Another link courtesy of the Monkey Cage’s “Potpourri” link collection. This time it’s about the prevalence of papers in Psychology journals that report p values of just under 0.05. The quest for statistical significance at the 0.05 level is probably the greatest shame of statistics education around the world. It comes across as being taught as a hard and fast rule that 0.05 is the magic number. We hear all about 95% confidence intervals (which I detest as a way of summarising uncertainty) and t tests with p values under 0.05 proving that there’s an effect.

Something I’ve picked up from my statistics supervisors, both of whom are Bayesians, is that “significance” is a bit arbitrary yet it’s treated as a revelation of some universal truth by those whose statistical training hasn’t been particularly thorough. A little bit of knowledge is dangerous, you might say, particularly among reviewers. While I’m not the biggest fan of hypothesis testing, there’s a right way and a wrong way to do it. The argument should be made that “this is the p value of the test under the hypothesis (and the model)” rather than just assuming that an effect is significant or not based on a point estimate of a probability measure.
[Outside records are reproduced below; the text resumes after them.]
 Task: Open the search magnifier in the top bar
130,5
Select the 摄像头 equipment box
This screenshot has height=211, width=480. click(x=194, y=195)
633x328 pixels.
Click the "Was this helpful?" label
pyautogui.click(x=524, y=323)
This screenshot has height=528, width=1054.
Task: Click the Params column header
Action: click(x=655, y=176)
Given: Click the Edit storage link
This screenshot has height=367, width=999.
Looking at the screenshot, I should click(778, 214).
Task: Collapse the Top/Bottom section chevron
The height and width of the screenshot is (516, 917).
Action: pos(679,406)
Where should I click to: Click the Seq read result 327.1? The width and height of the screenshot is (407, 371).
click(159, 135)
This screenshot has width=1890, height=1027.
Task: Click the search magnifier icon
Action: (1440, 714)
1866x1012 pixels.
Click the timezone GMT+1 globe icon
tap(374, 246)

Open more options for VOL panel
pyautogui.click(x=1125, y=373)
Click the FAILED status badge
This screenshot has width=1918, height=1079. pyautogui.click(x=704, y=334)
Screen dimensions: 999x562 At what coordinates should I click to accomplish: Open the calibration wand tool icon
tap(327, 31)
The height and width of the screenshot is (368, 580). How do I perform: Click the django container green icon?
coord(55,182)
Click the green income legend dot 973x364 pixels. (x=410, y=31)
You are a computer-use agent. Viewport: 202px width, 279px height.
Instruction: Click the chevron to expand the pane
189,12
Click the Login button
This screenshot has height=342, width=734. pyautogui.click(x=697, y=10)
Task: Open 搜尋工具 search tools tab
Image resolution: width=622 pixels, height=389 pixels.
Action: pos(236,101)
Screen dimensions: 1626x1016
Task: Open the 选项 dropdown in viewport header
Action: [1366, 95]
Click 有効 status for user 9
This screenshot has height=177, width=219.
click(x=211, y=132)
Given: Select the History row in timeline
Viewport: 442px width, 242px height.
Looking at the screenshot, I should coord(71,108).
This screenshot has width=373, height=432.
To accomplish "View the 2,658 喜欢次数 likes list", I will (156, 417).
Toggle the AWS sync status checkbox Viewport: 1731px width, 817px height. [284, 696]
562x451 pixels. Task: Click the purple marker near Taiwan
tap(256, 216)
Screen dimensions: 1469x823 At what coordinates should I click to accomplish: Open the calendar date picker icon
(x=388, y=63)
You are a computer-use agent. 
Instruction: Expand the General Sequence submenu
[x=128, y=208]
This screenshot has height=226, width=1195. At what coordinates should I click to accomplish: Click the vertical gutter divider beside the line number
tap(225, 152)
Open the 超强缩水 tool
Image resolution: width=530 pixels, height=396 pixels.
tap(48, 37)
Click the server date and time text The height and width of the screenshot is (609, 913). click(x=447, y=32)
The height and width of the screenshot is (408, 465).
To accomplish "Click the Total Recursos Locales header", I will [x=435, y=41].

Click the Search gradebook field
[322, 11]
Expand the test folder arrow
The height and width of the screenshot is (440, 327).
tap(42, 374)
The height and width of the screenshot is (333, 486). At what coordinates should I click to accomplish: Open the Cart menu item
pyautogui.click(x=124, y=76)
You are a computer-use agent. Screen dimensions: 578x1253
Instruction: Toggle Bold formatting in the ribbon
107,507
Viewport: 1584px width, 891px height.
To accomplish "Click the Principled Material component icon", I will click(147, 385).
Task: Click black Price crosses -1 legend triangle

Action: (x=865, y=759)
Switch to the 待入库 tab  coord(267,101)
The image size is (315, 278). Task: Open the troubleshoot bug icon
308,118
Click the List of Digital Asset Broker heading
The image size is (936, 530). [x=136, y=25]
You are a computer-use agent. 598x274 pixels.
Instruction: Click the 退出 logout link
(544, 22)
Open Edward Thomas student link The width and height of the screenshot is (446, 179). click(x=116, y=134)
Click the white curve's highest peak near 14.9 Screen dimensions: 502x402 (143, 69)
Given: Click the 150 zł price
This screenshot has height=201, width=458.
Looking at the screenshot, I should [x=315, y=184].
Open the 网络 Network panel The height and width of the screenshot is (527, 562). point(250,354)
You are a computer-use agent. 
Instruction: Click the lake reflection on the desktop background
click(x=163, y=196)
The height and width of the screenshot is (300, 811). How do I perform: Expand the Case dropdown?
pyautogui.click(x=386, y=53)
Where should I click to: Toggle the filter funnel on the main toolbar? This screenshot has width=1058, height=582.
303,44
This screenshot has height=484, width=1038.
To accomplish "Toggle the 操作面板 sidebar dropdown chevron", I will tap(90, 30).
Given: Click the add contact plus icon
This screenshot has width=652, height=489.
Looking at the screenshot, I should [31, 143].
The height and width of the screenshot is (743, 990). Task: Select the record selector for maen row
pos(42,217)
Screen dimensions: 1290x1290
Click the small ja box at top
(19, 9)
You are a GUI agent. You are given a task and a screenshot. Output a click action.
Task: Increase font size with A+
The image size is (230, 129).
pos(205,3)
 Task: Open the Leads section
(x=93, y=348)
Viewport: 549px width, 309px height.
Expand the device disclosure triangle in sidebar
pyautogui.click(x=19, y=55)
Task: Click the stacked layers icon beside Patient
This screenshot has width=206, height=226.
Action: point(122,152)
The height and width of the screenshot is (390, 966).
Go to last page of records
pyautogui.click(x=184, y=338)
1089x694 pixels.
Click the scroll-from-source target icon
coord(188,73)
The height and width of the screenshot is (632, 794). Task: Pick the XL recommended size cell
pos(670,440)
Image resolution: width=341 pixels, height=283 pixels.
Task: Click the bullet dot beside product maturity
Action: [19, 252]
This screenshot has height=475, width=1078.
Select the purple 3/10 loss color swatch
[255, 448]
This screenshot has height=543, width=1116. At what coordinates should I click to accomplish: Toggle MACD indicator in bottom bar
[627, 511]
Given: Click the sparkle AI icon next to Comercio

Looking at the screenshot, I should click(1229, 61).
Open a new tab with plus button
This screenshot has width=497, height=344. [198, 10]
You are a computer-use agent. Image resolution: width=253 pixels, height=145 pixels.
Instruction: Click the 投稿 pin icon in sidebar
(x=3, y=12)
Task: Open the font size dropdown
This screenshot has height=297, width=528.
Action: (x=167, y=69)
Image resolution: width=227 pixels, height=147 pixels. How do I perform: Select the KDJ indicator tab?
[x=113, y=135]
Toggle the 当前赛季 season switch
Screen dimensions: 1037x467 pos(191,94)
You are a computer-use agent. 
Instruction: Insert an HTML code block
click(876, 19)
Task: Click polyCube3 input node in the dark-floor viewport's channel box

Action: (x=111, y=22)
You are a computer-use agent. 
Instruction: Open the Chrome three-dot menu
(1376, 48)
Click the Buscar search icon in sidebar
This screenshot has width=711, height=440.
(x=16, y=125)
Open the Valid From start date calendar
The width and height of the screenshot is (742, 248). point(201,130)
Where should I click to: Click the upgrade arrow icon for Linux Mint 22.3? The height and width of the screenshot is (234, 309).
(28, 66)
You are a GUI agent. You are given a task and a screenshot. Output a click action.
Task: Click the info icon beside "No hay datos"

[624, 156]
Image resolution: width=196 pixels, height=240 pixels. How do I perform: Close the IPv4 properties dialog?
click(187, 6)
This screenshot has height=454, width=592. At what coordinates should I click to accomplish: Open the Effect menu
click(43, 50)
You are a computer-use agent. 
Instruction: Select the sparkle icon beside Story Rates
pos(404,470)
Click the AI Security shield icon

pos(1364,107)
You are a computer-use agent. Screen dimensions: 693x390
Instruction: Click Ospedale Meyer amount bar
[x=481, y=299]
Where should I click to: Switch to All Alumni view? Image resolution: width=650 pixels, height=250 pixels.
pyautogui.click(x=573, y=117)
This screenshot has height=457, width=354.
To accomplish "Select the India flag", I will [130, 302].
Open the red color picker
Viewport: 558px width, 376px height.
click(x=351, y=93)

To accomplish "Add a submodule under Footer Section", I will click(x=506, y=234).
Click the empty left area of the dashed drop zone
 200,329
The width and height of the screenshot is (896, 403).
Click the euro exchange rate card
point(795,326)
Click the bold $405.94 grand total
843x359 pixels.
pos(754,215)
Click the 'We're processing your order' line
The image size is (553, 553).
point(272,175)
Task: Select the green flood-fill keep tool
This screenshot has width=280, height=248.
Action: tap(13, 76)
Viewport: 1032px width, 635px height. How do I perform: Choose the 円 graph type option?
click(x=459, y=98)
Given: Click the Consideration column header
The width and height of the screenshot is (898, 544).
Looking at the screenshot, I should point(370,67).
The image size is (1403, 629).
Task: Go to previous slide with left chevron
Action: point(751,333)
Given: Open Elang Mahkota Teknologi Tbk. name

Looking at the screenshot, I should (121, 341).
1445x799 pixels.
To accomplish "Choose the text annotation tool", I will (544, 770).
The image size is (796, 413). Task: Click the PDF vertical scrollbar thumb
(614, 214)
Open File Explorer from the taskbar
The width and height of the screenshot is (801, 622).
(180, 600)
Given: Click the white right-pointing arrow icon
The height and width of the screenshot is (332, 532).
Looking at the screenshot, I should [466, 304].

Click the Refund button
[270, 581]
What would I suggest in its place? Doing one’s regression in a Bayesian setting (the GLM is generally more flexible than ANOVA) and reporting the 95% credible interval. The credible interval represents the distribution of values that a parameter may take and so a 95% credible interval corresponds to a belief that the value lies in that range. This is opposed to the confidence interval approach which says that infinite replication of the experiment would yield an effect size which lies in the confidence region 95% of the time. The Bayesian posterior represents one’s belief (objective, subjective, whatever) updated by the data by a model. It’s more useful to report the range of values that one believes a posteriori that the parameter of interest might take.

And this is the strength of the Bayesian paradigm. It is all about quantifying uncertainty rather than coming up with point estimates and stating wholesale whether a result is significant or not. Far better to state “this is what I think and this is how uncertain I am”.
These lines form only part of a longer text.